Schweizer Perspektiven in 10 Sprachen

Napoleons Diktat – ein Glücksfall für die Schweiz?

Andreas Gross (l.) und Christoph Mörgeli. Keystone

Die beiden Zürcher Nationalräte Christoph Mörgeli und Andreas Gross nehmen Stellung zur Bedeutung der Mediationsakte von 1803.

An diesem von Napoleon erlassenen Verfassungswerk scheiden sich bis heute die Geister.

“Über die Mediations-Verfassung war niemand richtig froh”, sagt Andreas Gross, Politikwissenschafter und Nationalrat der Sozialdemokratischen Partei (SP), gegenüber swissinfo. “Die Konstitution war für die Fortschrittlichen zu restaurativ.

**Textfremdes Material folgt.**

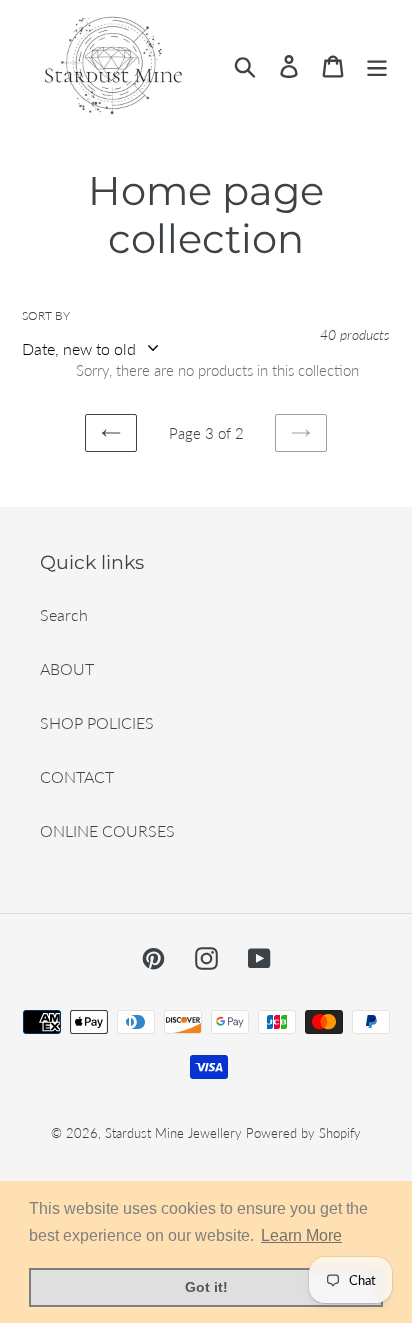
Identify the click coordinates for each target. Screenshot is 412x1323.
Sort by (46, 315)
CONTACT (77, 776)
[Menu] (377, 66)
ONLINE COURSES (107, 830)
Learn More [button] (301, 1235)
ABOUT (67, 668)
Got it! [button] (206, 1287)
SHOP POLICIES (97, 722)
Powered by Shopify (303, 1133)
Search (64, 614)
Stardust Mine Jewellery (173, 1133)
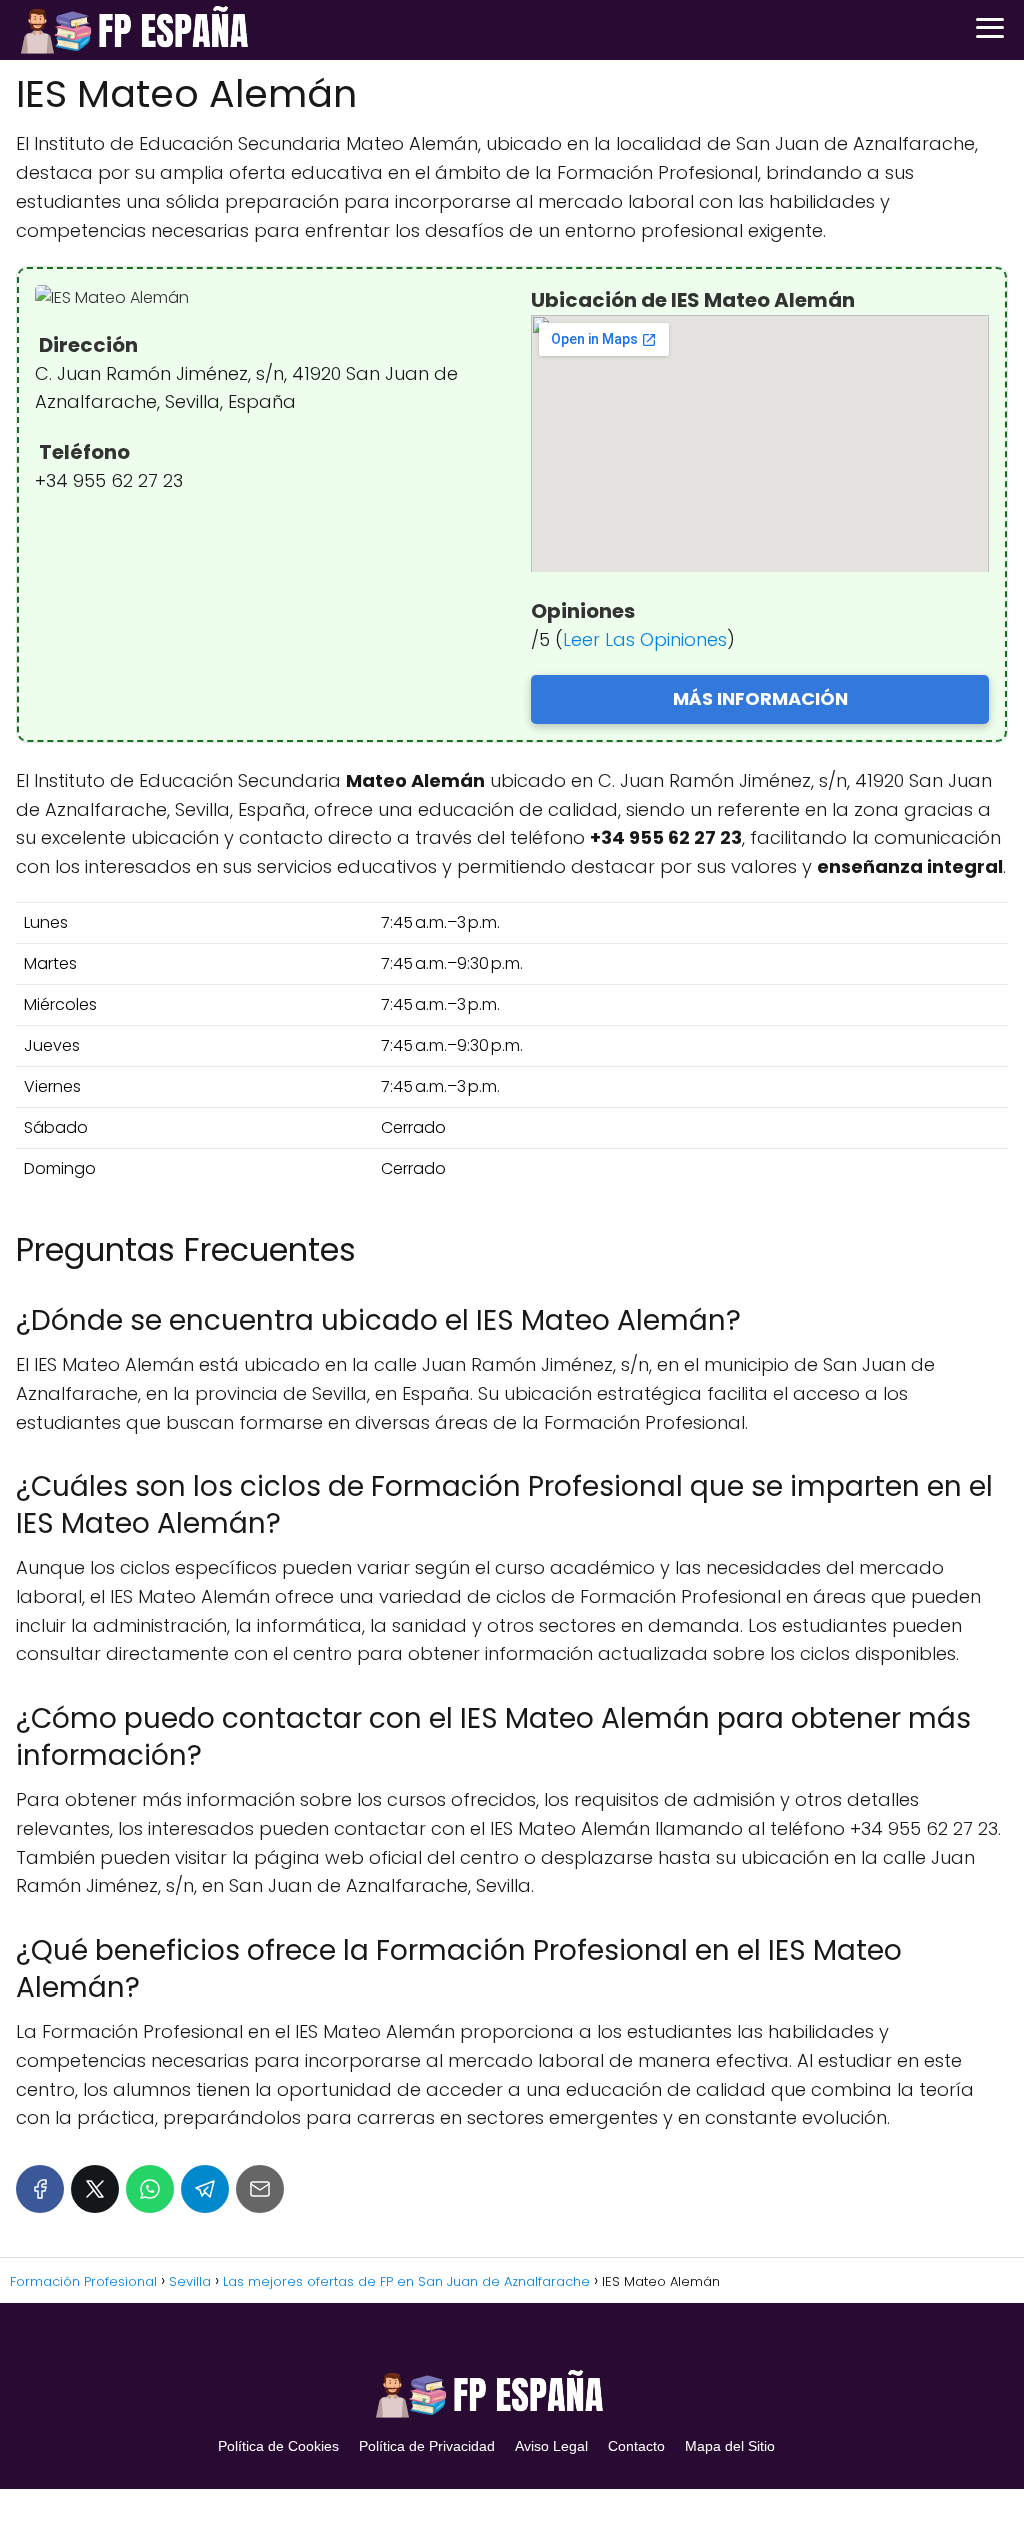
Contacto (636, 2446)
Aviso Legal (551, 2446)
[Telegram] (205, 2189)
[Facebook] (40, 2189)
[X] (95, 2189)
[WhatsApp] (150, 2189)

Und die ehemals Privilegierten konnten ebenfalls nicht zufrieden sein, da sie nicht wie erhofft ihre alten Vorrechte zurück erhielten.”

Die Verfassung von 1803 sei denn auch von eher untergeordneter Bedeutung für die Schweizer Staatswerdung gewesen, ist Gross überzeugt: “Die helvetische Verfassung und die Bundes-Verfassung von 1848 waren weit prägender und epochaler.”

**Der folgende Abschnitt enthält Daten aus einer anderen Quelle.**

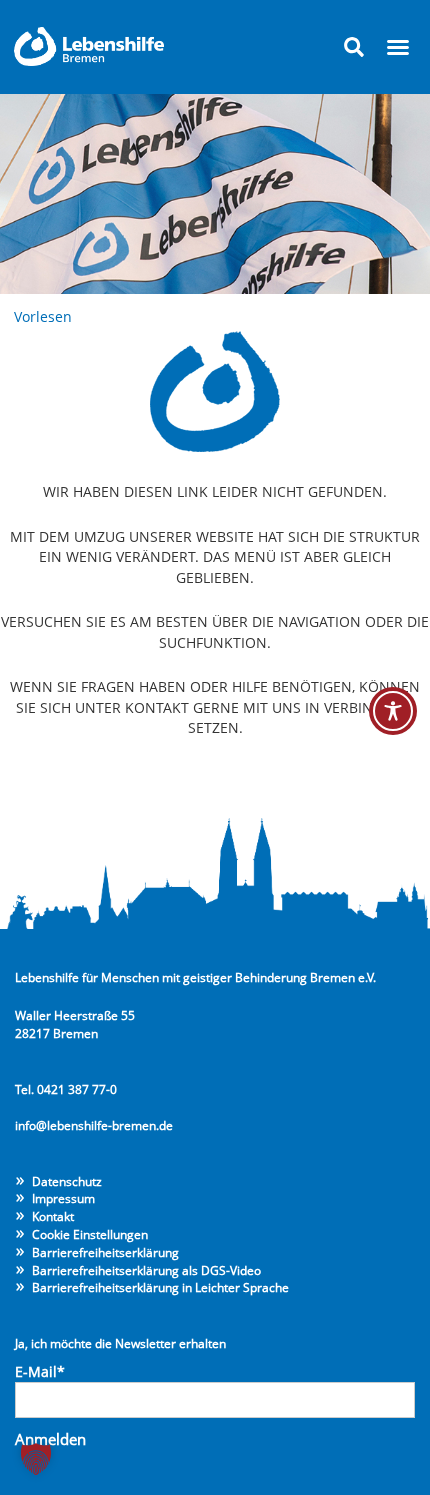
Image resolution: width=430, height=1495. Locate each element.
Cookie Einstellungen (90, 1234)
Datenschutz (67, 1181)
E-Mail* (40, 1371)
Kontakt (53, 1216)
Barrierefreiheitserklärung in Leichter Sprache (160, 1287)
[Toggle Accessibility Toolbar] (393, 711)
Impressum (63, 1198)
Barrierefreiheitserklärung (105, 1252)
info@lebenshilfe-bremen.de (94, 1125)
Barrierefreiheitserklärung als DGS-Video (146, 1270)
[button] (354, 47)
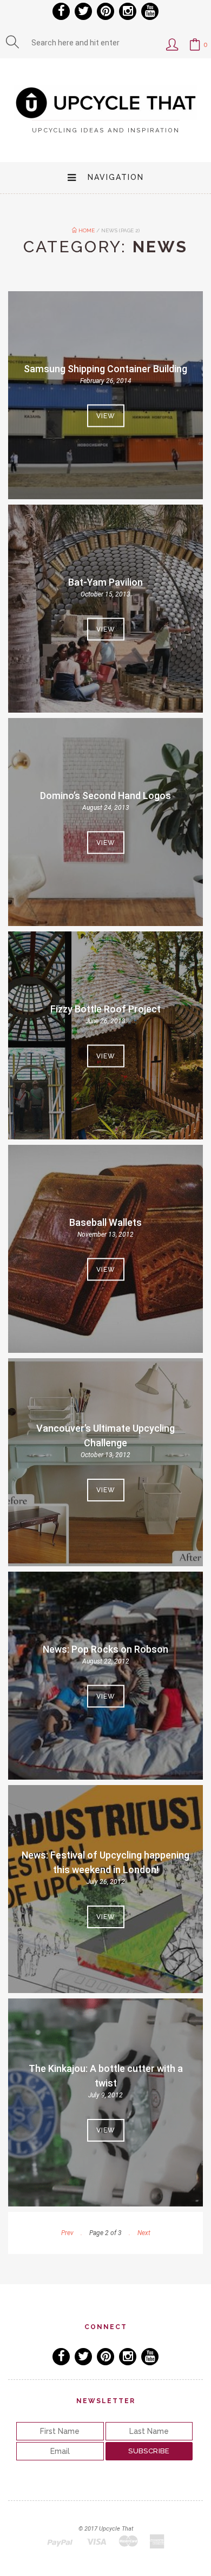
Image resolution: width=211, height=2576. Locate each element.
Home (86, 230)
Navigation (116, 177)
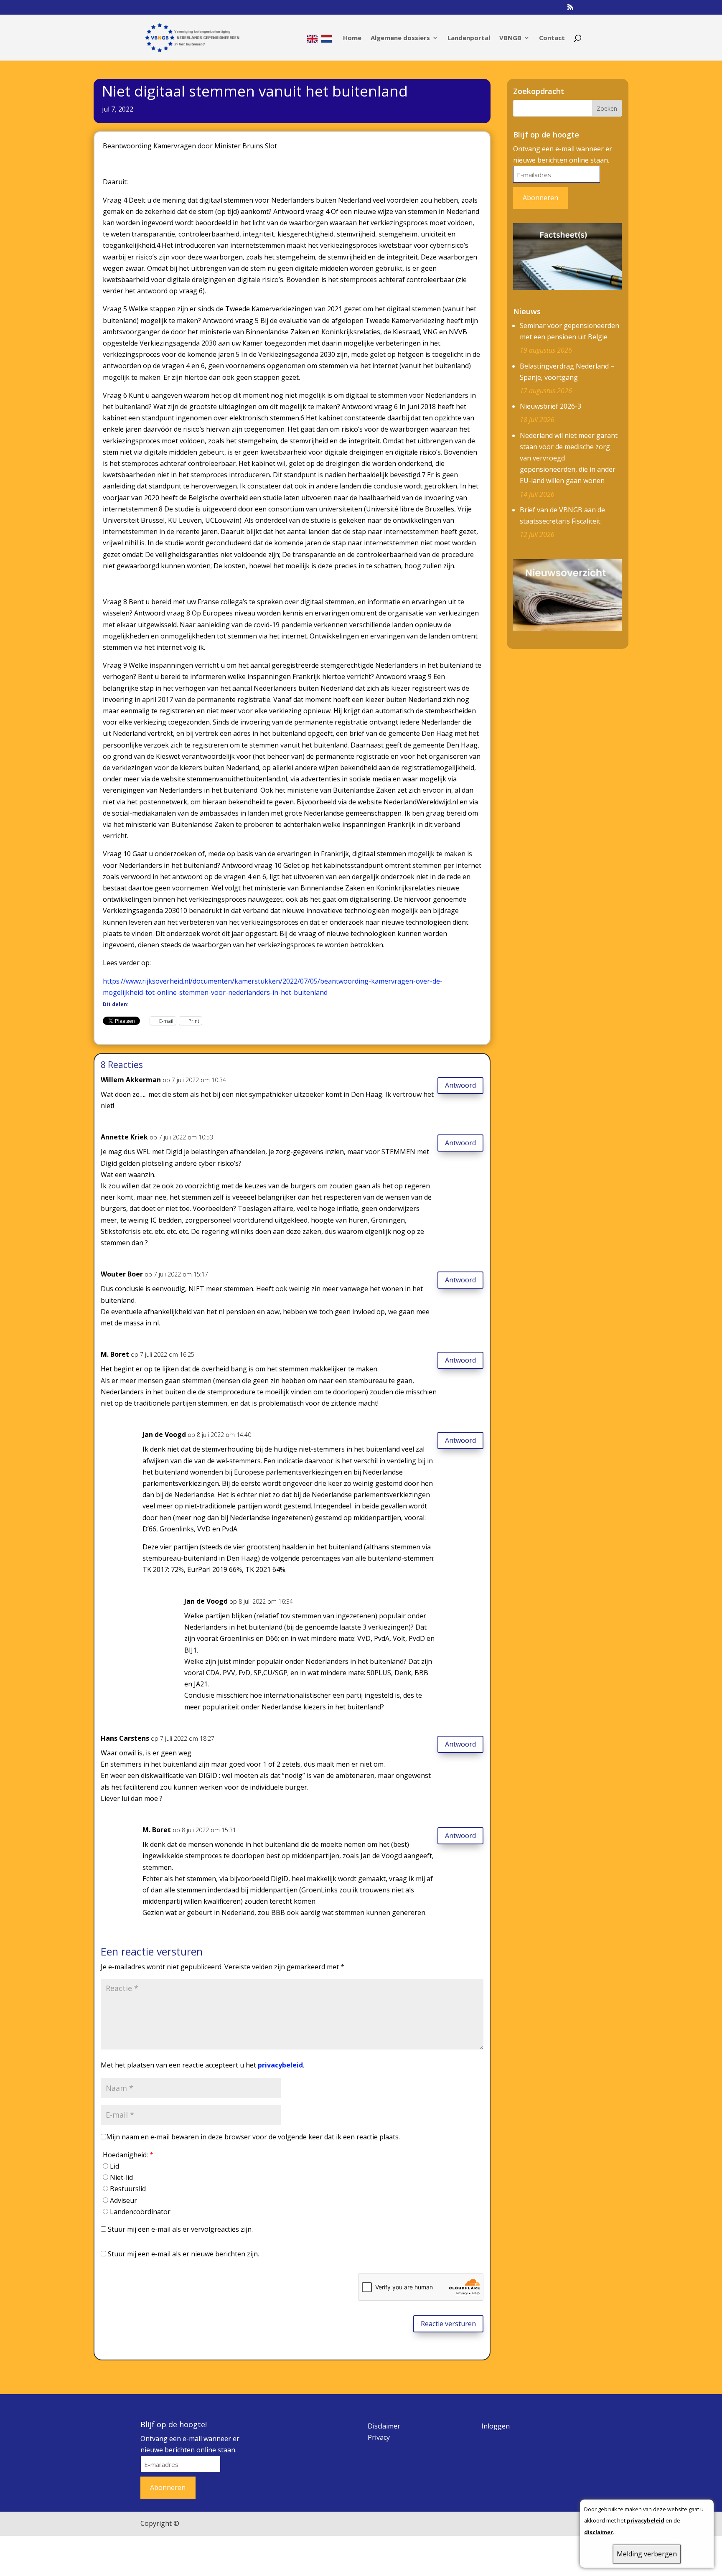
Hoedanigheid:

Anders das Urteil von Christoph Mörgeli, Historiker und Nationalrat der Schweizerischen Volkspartei (SVP): “Die Mediations-Verfassung hat einen grossen Stellenwert in der Schweizer Geschichte. Es ging darum, nach der zentralistischen helvetischen Einheits-Verfassung wieder vermehrt auf die gewachsenen Strukturen in der Schweiz Rücksicht zu nehmen.”

Kompromiss zwischen Altem und Neuem?

Die Verfassung von 1803 habe einen “Kompromiss für das damals Machbare” dargestellt, erklärt Mörgeli: “Die Kantone erhielten eine gleichberechtigte Souveränität. Untertanen-Gebiete und Bürger minderen Rechts gab es nicht mehr. Die politische Gleichheit als Postulat der Französischen Revolution blieb erhalten.”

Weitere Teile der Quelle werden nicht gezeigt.